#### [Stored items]
═══

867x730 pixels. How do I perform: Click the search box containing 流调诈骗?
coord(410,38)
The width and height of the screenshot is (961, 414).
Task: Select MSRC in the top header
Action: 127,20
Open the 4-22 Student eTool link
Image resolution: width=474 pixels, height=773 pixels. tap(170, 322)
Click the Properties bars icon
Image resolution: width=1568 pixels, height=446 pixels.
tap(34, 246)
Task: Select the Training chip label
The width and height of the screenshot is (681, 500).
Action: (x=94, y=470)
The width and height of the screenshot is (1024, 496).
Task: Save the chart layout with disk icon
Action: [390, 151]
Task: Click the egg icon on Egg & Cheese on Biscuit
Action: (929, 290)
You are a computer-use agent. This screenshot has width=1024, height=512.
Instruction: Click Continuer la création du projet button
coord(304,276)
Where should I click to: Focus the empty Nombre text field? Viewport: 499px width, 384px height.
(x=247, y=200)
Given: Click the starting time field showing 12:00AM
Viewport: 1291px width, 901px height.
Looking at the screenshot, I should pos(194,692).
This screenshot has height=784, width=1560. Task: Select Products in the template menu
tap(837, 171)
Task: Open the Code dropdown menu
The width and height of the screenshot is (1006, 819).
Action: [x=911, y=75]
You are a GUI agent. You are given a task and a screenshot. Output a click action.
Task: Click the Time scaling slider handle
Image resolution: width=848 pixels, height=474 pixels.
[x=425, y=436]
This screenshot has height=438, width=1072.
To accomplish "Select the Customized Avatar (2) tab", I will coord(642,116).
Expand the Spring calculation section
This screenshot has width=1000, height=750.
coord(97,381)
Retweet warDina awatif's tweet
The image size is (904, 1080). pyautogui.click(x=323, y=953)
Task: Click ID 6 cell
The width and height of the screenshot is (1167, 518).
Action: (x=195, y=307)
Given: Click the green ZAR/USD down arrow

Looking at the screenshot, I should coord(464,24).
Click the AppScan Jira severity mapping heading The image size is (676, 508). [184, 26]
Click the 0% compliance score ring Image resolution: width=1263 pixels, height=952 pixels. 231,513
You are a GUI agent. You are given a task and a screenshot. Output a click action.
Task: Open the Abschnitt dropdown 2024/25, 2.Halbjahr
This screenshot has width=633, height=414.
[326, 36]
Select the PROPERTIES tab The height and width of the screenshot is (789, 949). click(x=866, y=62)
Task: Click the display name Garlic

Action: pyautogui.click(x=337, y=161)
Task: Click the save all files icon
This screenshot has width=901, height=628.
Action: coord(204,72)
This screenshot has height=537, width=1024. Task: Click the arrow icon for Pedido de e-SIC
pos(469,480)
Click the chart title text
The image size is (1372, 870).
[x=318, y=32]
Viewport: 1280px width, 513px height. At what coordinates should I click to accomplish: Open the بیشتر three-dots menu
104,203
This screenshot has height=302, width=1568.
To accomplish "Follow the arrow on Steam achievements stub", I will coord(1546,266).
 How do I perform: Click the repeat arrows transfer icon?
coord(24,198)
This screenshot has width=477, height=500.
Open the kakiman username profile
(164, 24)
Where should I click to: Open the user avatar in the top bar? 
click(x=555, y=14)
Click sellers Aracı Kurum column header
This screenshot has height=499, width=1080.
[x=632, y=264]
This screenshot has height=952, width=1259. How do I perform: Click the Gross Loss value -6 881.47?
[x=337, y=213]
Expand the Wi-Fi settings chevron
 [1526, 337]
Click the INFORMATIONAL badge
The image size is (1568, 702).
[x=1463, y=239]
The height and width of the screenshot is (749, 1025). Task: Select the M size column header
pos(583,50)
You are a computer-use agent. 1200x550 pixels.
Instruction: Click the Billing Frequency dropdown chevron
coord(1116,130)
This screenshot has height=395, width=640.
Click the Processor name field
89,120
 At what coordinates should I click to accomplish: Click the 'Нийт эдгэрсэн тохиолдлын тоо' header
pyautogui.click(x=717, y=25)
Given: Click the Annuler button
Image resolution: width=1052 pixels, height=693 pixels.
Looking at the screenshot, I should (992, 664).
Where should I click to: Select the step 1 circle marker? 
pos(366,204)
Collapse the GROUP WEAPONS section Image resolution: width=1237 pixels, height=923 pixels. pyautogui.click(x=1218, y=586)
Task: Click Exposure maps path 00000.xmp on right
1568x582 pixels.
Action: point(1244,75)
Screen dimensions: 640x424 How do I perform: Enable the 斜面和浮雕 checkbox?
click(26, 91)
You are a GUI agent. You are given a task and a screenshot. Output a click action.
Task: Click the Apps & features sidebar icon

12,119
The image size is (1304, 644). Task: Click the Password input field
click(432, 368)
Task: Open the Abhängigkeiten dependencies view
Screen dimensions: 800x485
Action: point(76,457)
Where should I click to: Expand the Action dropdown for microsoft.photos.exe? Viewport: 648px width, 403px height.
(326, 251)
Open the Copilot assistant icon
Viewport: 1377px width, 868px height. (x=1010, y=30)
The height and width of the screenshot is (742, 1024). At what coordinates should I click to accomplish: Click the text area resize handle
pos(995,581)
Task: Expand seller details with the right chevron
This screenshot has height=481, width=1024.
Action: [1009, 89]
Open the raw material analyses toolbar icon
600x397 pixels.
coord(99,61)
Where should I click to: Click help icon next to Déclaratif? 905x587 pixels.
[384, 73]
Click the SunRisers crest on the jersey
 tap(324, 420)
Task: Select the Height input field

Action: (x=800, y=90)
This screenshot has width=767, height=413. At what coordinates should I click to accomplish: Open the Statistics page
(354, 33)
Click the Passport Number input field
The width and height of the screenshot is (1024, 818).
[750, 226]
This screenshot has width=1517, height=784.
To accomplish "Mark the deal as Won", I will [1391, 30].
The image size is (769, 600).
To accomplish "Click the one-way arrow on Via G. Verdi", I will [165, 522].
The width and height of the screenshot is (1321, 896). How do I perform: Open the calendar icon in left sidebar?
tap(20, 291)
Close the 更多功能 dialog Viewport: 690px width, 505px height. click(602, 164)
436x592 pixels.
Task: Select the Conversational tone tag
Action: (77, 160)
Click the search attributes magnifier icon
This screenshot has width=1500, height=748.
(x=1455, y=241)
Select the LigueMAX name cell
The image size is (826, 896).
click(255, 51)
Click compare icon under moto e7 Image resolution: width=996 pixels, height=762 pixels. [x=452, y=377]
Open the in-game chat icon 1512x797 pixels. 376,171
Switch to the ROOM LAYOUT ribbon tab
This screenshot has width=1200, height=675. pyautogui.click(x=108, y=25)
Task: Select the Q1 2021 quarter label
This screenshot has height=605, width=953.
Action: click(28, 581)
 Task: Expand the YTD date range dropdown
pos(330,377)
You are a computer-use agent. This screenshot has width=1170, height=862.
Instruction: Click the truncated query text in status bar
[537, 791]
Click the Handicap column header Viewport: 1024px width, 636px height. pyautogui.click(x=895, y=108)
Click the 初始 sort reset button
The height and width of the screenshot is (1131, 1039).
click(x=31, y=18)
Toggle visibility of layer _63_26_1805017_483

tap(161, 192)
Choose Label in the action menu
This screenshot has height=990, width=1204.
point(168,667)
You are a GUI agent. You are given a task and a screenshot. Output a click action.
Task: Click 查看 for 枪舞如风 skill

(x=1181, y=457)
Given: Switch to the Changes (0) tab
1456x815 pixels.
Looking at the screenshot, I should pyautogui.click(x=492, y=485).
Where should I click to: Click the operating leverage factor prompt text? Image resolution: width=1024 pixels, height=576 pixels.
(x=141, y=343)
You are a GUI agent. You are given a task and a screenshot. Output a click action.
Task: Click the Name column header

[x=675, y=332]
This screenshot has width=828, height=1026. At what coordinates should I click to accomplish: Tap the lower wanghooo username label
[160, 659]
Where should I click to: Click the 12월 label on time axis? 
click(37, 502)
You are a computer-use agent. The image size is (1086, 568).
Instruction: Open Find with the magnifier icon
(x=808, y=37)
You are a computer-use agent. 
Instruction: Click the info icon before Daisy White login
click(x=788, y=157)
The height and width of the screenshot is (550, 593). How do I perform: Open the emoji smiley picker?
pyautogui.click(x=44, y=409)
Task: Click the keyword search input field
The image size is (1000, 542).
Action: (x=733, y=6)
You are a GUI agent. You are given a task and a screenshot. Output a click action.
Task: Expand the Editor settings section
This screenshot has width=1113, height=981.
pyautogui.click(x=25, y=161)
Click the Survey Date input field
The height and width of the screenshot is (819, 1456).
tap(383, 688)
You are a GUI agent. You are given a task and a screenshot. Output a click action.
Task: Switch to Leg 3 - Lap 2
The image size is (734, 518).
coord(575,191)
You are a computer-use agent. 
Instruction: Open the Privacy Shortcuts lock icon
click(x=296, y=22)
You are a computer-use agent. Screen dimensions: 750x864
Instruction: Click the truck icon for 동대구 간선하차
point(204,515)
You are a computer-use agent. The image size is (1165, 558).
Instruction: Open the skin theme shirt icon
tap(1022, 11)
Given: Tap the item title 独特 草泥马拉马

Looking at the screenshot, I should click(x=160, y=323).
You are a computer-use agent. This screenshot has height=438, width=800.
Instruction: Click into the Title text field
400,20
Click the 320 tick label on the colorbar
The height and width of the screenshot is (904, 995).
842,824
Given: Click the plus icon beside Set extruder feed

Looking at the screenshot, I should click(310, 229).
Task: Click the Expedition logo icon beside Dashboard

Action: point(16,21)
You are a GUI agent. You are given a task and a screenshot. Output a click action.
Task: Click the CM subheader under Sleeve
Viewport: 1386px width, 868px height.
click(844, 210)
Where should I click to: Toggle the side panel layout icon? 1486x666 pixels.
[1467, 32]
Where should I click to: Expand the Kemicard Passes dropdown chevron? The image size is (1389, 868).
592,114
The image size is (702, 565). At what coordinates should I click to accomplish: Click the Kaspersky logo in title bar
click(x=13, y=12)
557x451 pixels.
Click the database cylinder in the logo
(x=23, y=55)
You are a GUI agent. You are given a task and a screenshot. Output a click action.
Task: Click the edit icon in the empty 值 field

═══

#### [What you need to do]
Which lines belong in the answer? Exactly those from the first line of the entries through the line holding "Click the AppScan", inclusive, copied unchanged.

#### [Answer to the exercise]
867x730 pixels. How do I perform: Click the search box containing 流调诈骗?
coord(410,38)
The width and height of the screenshot is (961, 414).
Task: Select MSRC in the top header
Action: 127,20
Open the 4-22 Student eTool link
Image resolution: width=474 pixels, height=773 pixels. tap(170, 322)
Click the Properties bars icon
Image resolution: width=1568 pixels, height=446 pixels.
tap(34, 246)
Task: Select the Training chip label
The width and height of the screenshot is (681, 500).
Action: (x=94, y=470)
The width and height of the screenshot is (1024, 496).
Task: Save the chart layout with disk icon
Action: [390, 151]
Task: Click the egg icon on Egg & Cheese on Biscuit
Action: (929, 290)
You are a computer-use agent. This screenshot has width=1024, height=512.
Instruction: Click Continuer la création du projet button
coord(304,276)
Where should I click to: Focus the empty Nombre text field? Viewport: 499px width, 384px height.
(x=247, y=200)
Given: Click the starting time field showing 12:00AM
Viewport: 1291px width, 901px height.
Looking at the screenshot, I should pos(194,692).
This screenshot has height=784, width=1560. Task: Select Products in the template menu
tap(837, 171)
Task: Open the Code dropdown menu
The width and height of the screenshot is (1006, 819).
Action: [x=911, y=75]
You are a GUI agent. You are given a task and a screenshot. Output a click action.
Task: Click the Time scaling slider handle
Image resolution: width=848 pixels, height=474 pixels.
[x=425, y=436]
This screenshot has height=438, width=1072.
To accomplish "Select the Customized Avatar (2) tab", I will coord(642,116).
Expand the Spring calculation section
This screenshot has width=1000, height=750.
coord(97,381)
Retweet warDina awatif's tweet
The image size is (904, 1080). pyautogui.click(x=323, y=953)
Task: Click ID 6 cell
The width and height of the screenshot is (1167, 518).
Action: (x=195, y=307)
Given: Click the green ZAR/USD down arrow

Looking at the screenshot, I should coord(464,24).
Click the AppScan Jira severity mapping heading The image size is (676, 508). [184, 26]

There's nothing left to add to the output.